Começar a correr, mesmo de forma recreativa, geralmente vem acompanhado de questionamentos em relação à proteção das articulações. Alguns inclusive usam essa desculpa para se manter no sedentarismo. No entanto, para corredores recreativos isso não parece ser verdade, pode inclusive ser o contrário do que se pensa.
O que chamamos de artrose é uma doença que afeta a cartilagem, um tecido que fica na extremidade dos ossos e tem como principal função o deslizamento articular. Por muitos anos acreditou-se que a doença ocorria por consequência exclusiva do uso excessivo da articulação. Mais recentemente, no entanto, mecanismos genéticos e inflamatórios são considerados como participantes ativos da fisiopatologia da doença que até mudou de nome. A doença agora se chama osteoartrite (sufixo ite - inflamação).
Ainda assim, não se descarta a participação do uso excessivo e do desequilíbrio articular no processo da osteoartrite. Alguns estudos inclusive relacionam a atividade física e com aumento da incidência da doença. Essa associação no entanto, é extrapolada de estudos que envolvem atletas de alto nível e nem sempre consideram esportes feitos de forma recreacional.
Em 2017 o Journal of Orthopaedic & Sports Physical Therapy fez uma meta-analise que avaliava corredores em diversos níveis de intensidade por longos períodos. Foram considerados como atletas recreacionais aqueles que corriam menos de 92km por semana. Dezessete estudos com 114829 indivíduos foram avaliados. A prevalência de osteoartrite em corredores profissionais foi 13,3%, em sedentários foi 10,2% e em corredores recreacionais foi 3,5%. Isso mesmo, os corredores recreacionais tiveram menos osteoartrite do que sedentários.

=-=-=

Instruções das tarefas:
1. Responda, com base no texto sobre corrida e osteoartrite:
(a) Qual é a principal função da cartilagem?
(b) Quantos estudos foram avaliados na meta-análise de 2017?
(c) Qual foi a prevalência de osteoartrite entre os sedentários?
2. Relacione cada grupo cuja prevalência de osteoartrite é informada no texto sobre corrida e osteoartrite, acompanhado do respectivo percentual.
3. Redija a continuação do texto sobre corrida e osteoartrite, começando logo após a última frase apresentada.
As entradas constituem material à parte, independente do texto.

Registros armazenados:
=-=-=

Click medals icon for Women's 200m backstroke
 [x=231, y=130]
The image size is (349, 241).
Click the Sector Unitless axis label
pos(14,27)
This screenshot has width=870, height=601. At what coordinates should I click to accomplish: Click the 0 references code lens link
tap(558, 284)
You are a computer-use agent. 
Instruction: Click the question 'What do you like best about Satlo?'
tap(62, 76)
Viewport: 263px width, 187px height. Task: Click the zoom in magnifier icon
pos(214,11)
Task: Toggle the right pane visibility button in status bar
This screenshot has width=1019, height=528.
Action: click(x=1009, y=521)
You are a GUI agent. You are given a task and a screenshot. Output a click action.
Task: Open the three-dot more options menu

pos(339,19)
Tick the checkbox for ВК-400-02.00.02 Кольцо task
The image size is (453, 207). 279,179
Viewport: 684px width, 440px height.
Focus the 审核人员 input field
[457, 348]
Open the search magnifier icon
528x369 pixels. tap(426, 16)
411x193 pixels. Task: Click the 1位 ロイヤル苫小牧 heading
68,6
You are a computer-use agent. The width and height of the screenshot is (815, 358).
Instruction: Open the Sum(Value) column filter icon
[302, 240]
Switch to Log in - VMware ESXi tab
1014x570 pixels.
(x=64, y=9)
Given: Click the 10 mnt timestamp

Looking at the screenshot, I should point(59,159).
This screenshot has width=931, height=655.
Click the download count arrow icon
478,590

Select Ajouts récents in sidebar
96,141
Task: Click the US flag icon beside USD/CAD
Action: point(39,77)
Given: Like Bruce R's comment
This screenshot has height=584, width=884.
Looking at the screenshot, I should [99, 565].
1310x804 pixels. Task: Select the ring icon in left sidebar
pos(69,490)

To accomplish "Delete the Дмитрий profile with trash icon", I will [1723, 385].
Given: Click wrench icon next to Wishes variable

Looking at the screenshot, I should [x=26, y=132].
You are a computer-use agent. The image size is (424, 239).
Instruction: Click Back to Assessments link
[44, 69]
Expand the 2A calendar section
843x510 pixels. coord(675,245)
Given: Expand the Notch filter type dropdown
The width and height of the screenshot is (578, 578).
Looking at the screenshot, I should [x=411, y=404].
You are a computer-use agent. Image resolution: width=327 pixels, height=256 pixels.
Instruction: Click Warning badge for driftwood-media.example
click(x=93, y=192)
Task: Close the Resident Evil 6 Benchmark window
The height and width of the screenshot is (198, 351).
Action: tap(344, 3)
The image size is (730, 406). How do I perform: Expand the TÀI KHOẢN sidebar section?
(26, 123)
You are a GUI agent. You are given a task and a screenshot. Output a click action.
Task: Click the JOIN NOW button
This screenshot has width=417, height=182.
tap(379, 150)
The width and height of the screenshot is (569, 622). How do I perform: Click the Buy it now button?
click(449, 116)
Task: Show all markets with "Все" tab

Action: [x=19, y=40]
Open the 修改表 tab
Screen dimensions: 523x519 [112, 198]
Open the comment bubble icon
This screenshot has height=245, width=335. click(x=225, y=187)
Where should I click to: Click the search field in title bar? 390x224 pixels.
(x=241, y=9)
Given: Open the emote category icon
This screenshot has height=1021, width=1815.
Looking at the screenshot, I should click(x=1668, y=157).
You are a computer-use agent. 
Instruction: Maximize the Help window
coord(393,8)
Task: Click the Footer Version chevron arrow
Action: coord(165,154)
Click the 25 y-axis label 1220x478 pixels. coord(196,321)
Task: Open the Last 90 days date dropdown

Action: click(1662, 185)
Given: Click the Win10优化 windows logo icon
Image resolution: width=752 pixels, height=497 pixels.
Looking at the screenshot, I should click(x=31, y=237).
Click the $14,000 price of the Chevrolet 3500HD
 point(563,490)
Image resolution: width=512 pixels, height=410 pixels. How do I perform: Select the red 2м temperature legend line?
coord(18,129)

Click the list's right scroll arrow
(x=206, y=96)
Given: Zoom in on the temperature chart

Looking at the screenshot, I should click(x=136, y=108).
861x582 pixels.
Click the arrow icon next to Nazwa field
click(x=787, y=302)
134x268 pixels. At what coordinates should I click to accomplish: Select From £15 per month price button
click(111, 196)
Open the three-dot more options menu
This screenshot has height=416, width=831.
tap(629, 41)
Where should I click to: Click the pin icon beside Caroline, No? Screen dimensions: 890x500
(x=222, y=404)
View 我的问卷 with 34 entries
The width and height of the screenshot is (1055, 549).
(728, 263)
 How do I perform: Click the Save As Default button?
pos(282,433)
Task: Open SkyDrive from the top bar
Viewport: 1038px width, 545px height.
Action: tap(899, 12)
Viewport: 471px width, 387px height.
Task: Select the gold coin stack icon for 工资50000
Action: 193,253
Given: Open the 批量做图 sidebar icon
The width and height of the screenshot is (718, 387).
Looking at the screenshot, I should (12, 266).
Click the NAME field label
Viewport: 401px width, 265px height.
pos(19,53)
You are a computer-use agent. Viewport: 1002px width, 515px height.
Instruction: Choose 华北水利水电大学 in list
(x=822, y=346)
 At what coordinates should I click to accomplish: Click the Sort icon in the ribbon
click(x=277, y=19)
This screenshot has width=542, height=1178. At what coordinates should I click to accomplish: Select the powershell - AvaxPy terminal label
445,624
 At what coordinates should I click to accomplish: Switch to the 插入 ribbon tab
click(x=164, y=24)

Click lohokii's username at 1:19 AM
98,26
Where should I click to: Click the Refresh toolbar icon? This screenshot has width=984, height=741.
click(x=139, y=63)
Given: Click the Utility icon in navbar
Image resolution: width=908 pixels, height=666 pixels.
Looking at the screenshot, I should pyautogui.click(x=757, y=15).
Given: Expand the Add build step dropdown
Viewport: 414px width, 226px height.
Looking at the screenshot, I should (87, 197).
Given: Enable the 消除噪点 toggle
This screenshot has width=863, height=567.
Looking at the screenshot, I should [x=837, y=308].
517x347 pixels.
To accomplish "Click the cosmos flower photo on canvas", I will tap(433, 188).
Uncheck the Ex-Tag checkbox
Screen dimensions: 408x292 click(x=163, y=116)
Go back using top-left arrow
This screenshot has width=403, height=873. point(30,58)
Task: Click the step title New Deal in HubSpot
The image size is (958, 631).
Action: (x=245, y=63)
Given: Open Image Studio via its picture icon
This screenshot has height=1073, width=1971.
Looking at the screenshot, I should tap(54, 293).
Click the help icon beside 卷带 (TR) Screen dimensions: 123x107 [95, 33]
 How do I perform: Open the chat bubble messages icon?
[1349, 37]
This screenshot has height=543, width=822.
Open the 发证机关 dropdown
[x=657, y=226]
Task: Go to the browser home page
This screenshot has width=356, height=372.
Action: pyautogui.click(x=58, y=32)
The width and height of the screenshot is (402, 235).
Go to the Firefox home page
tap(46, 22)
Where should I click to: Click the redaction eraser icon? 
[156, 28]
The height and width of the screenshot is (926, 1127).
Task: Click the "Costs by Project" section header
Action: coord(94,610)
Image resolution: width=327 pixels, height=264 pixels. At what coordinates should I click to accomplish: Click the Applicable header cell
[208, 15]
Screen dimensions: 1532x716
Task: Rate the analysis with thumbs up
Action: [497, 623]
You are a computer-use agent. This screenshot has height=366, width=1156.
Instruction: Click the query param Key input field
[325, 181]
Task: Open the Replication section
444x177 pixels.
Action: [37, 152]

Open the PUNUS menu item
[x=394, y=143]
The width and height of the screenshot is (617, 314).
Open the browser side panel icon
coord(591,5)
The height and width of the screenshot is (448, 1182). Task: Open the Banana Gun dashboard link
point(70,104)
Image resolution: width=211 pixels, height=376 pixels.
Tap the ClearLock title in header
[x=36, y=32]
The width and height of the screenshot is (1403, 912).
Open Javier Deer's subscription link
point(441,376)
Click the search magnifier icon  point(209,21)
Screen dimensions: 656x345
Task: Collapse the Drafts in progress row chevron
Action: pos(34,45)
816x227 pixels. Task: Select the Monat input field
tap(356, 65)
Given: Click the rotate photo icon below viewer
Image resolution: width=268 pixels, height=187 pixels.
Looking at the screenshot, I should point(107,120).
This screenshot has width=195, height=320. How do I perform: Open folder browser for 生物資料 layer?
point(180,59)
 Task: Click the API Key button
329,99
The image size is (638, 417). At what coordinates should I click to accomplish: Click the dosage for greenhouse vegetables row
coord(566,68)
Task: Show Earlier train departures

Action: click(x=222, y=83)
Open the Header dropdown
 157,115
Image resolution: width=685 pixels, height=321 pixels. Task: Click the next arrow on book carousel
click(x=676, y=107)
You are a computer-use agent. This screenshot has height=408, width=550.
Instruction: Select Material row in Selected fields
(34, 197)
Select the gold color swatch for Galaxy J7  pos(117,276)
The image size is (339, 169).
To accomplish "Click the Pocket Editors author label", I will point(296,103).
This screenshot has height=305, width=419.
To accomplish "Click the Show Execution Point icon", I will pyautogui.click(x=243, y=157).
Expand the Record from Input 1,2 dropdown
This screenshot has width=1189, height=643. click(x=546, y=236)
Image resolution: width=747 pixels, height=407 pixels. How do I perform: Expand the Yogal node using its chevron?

=-=-=

Respostas por tarefa:
1.
(a) O deslizamento articular.
(b) Dezessete estudos.
(c) 10,2%.

2.
Corredores profissionais: 13,3%
Sedentários: 10,2%
Corredores recreacionais: 3,5%

3.
O BMJ também fez uma revisão do assunto em 2016, avaliando não somente corrida mas também outros esportes comuns na Inglaterra. E o resultado, basicamente todos os esportes de elite se relacionam com aumento de risco de osteoartrite. Menos a corrida, mesmo naqueles que corriam distâncias médias ou longas. Uma outra revisão feita no
Annals of Physical and Rehabilitation Medicine em 2016 também chega a mesma conclusão, esportes de elite como futebol podem aumentar o risco de osteoartrite, mas esportes de endurance (corrida) não tem associação definitiva com osteoartrite.
Não é difícil entender isso, a corrida geralmente fortalece musculatura de quadriceps e também leva a perda de peso. Desta forma dois fatores de risco para osteoartrite (obesidade e fraqueza de quadríceps) são controlados. A obesidade alias é um fator de risco bem mais relevante do que a atividade física, mesmo articulações que não sustentam o peso são afetados por ela. Aproximadamente 25% dos casos de osteoartrite poderiam ser prevenidos se o sobrepeso (IMC 25 a 30) fosse evitado. O grau de obesidade também se relaciona com a gravidade da lesão articular.
Mesmo as evidências que correlacionam a osteoartrite com esportes de alto impacto são consideradas como baixo nível de evidência. Quando o assunto é atividade recreacional aparentemente pode haver até uma redução do risco de doença articular. Portanto, a desculpa de não correr por um suposto medo de perder mobilidade no futuro é no mínimo falha. O risco de ter osteoartrite grave por consequência de sedentarismo e obesidade é bem mais real do que por exercício fisico. E mesmo que isso não fosse verdade ainda é melhor colocar uma prótese na articulação do que um stent na coronária.
Fontes:
- Tran G, Smith TO, Grice A, et al. Does sports participation (including level of performance and previous injury) increase risk of osteoarthritis? A systematic review and meta-analysis Br J Sports Med 2016;50:1459-1466.
https://bjsm.bmj.com/content/50/23/1459.long- Lefevre-Colau et. Al. Is physical activity, practiced as recommended for health benefit, a risk factor for osteoarthritis?
Annals of Physical and Rehabilitation Medicine.
Volume 59, Issue 3, June 2016, Pages 196-206.